Throughout the evolution of paid search, there have been three distinct auction dynamics, each of which has influenced how we think about campaigns:
The Open Auction Period
The Blind Auction Period
The Enhanced Period
Chances are you don’t remember The Open Auction Period (1998 – 2002). These were the good old days when Overture was King of the Hill, and you could see what your competitors were bidding.
Achieving top position was as easy as bidding the most. There were some obvious flaws with the model — notably, user experience was not of primary concern. (Newsflash: advertising does not work on the honor system.)
The overhaul and re-launch of Google AdWords in 2002 disrupted the market by introducing Click-Through Rate as a factor for ranking ads, along with a blind auction.
The concept of crowdsourcing relevance addressed user experience issues and, over time, simplistic ranking models were replaced with more subjective concepts including Quality Score and the Ad Rank algorithm. The blind auction has set the standard for any relevant ad exchange operating today.
In both the open and blind auction periods, the keyword was king. The issue with the keyword is that it’s just the means by which a marketer can bid on impressions; and a keyword can only have one of three forms of intent:
Informational, in which the user is searching for information on a topic.
Navigational, in which the user is searching for a specific website or web document.
Transactional, in which the user intends to complete a transaction (make a purchase, download software, etc.).
By coupling search intent with some knowledge about the user, we can make a much more informed decision. As a result, campaigns have become segmented by all relevant user attributes — the real value indicators for search.
Geo location, browser, device, operating system… every meaningful signal became a segmented campaign. Account sizes skyrocketed as search marketers took control of their keywords to incorporate efficiency and scale through application of lifetime value models into direct traffic acquisition.
All good things must come to an end. In 2013, AdWords introduced Enhanced Campaigns.
The most notable change in Enhanced Campaigns has been the removal of user attributes from the pool of available targeting criteria.
These former campaign-level settings were replaced with bid modifiers — the ability to augment a basis bid applied to a keyword by percentage points depending on various attributes of the user.
Bid modifiers
This simplification of the search infrastructure landscape was a good thing for non-PPC experts, as it flattened the tool set that the experts can use. But along with Enhanced campaigns came RLSA — Remarketing Lists for Search Ads.

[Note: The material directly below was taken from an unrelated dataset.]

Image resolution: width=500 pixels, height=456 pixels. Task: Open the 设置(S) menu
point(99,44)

Remarketing Lists for Search Ads enable us to build lists of users and apply them to our search campaigns. This means we can now segment campaigns by lists of users: known high-value users, known low-value users, net new users, etc.

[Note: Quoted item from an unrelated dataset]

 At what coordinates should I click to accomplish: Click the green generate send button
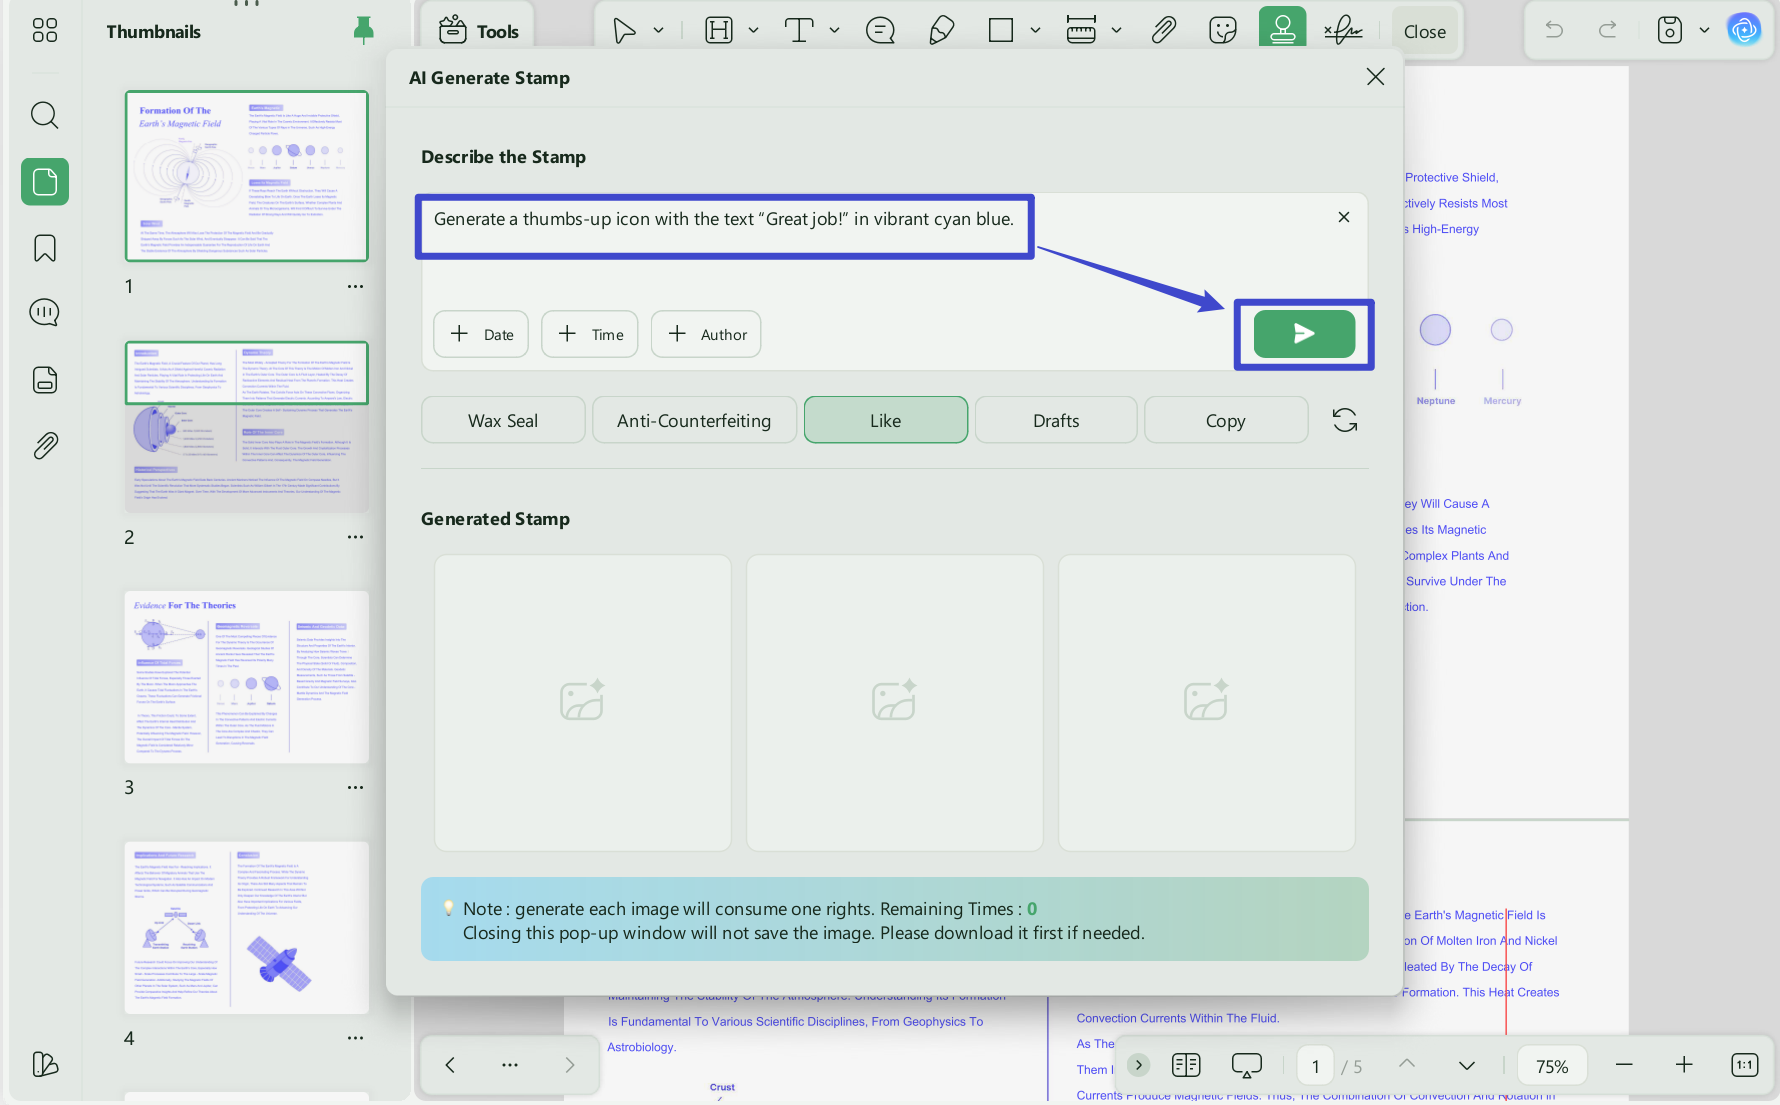click(x=1304, y=334)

The result is that today, the audience is the new keyword. While bid modifiers enable us to establish preference by user attributes, the data is still siloed and aggregated into a keyword-base environment.
An audience is defined by intent, whereas intent is assumed by keywords. While keywords may remain the way we have to buy ads, the audience can determine the value of a given impression.
The single most important step to building a successful search marketing campaign is to study and understand your audience so you can respond to their intent. Building audiences based on known user attributes will enable you to serve each audience a unique ad and better understand the potential value of that user before showing them an ad.
Saving pennies on ads doesn’t sound like much, but even dropping CPCs by $0.02 on 1,000,000 clicks will save you $20,000. It adds up! If you haven’t build out your audiences, it’s time to step it up. It’s the future of search.